[Records from a collection]
------

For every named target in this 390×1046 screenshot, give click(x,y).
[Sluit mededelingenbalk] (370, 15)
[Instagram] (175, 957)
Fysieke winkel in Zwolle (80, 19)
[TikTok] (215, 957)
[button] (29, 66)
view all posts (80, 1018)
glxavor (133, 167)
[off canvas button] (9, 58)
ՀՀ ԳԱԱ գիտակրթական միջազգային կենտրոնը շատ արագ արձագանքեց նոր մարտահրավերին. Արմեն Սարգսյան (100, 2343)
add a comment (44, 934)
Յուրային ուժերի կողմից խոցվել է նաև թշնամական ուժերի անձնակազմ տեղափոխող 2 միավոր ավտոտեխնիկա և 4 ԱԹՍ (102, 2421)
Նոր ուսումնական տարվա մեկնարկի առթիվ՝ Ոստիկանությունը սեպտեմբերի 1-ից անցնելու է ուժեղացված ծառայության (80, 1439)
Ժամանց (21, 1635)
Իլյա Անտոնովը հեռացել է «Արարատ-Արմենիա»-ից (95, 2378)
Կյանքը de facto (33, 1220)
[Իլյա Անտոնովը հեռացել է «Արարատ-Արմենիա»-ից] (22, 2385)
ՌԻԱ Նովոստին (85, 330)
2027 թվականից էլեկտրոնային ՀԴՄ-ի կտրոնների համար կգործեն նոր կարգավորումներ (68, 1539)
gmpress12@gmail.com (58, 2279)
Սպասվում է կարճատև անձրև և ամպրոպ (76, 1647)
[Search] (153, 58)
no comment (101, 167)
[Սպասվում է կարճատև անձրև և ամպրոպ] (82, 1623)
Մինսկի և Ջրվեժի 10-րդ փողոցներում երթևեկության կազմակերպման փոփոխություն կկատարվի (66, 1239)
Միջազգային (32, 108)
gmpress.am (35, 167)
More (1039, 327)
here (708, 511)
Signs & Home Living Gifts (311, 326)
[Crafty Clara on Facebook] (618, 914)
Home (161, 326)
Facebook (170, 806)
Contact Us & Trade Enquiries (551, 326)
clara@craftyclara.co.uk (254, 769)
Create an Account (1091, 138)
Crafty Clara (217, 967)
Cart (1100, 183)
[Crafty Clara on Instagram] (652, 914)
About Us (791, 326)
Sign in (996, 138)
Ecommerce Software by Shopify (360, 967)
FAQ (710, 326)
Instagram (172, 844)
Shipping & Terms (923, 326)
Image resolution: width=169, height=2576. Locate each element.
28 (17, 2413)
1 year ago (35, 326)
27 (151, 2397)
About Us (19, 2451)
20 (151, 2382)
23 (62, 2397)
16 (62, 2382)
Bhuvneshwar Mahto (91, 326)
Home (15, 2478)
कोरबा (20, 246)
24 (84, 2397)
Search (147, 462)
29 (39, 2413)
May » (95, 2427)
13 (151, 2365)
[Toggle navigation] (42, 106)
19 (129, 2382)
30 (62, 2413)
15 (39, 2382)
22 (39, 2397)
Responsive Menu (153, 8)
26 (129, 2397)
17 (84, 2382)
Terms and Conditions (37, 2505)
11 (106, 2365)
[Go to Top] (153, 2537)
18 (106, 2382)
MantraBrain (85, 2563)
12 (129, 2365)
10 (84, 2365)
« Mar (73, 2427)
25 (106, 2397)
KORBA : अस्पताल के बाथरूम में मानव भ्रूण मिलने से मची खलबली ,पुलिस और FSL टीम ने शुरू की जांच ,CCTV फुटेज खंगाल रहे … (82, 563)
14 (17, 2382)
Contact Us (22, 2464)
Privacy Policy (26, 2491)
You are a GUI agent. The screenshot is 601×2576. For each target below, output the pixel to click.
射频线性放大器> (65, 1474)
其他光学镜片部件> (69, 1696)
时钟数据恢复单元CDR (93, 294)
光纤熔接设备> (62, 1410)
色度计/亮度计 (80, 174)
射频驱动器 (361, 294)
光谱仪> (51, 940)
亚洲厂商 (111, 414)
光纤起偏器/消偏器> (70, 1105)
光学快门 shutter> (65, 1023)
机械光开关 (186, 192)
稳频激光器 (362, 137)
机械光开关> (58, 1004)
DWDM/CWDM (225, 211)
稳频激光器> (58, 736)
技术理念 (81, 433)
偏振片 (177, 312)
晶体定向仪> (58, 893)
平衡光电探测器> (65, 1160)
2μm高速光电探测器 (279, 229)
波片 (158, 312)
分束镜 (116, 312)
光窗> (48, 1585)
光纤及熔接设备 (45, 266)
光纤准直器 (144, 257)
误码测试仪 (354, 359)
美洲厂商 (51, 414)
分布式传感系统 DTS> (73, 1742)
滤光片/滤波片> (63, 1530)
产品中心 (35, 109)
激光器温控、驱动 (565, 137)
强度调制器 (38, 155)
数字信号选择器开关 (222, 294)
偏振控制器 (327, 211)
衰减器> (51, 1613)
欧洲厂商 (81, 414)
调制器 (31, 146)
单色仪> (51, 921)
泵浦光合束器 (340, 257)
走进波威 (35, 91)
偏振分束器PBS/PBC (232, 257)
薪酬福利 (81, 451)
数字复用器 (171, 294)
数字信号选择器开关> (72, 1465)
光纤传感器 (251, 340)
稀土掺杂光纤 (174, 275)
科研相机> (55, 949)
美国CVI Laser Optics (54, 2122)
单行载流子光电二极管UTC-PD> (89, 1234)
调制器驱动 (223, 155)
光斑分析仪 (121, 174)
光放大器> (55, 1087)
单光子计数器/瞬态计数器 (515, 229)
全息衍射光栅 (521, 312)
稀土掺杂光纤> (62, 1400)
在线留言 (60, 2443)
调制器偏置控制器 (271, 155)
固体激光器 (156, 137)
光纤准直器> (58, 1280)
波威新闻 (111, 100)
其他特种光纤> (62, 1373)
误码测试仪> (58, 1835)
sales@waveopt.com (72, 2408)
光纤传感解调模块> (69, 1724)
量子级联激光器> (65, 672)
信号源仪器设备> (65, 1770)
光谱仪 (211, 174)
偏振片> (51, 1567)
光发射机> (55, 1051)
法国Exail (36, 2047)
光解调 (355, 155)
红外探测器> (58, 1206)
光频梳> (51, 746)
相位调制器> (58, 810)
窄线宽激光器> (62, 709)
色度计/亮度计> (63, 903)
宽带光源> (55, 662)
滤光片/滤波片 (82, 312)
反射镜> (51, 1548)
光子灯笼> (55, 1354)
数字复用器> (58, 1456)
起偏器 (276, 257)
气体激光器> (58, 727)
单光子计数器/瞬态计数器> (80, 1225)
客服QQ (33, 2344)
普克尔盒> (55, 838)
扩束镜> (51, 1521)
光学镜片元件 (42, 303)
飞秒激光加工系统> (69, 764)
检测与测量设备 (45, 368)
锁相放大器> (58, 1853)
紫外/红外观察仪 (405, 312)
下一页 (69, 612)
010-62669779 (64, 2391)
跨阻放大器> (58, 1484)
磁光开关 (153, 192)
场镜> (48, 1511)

------

• _What is required_:
Starting from the line with "红外探测器> (58, 1206)", write out every remaining line of the data above exactly, the final line included, and nothing before it.

• _Solution_:
红外探测器> (58, 1206)
光频梳> (51, 746)
相位调制器> (58, 810)
窄线宽激光器> (62, 709)
色度计/亮度计> (63, 903)
宽带光源> (55, 662)
滤光片/滤波片 (82, 312)
反射镜> (51, 1548)
光子灯笼> (55, 1354)
数字复用器> (58, 1456)
起偏器 (276, 257)
气体激光器> (58, 727)
单光子计数器/瞬态计数器> (80, 1225)
客服QQ (33, 2344)
普克尔盒> (55, 838)
扩束镜> (51, 1521)
光学镜片元件 (42, 303)
飞秒激光加工系统> (69, 764)
检测与测量设备 (45, 368)
锁相放大器> (58, 1853)
紫外/红外观察仪 (405, 312)
下一页 (69, 612)
010-62669779 (64, 2391)
跨阻放大器> (58, 1484)
磁光开关 (153, 192)
场镜> (48, 1511)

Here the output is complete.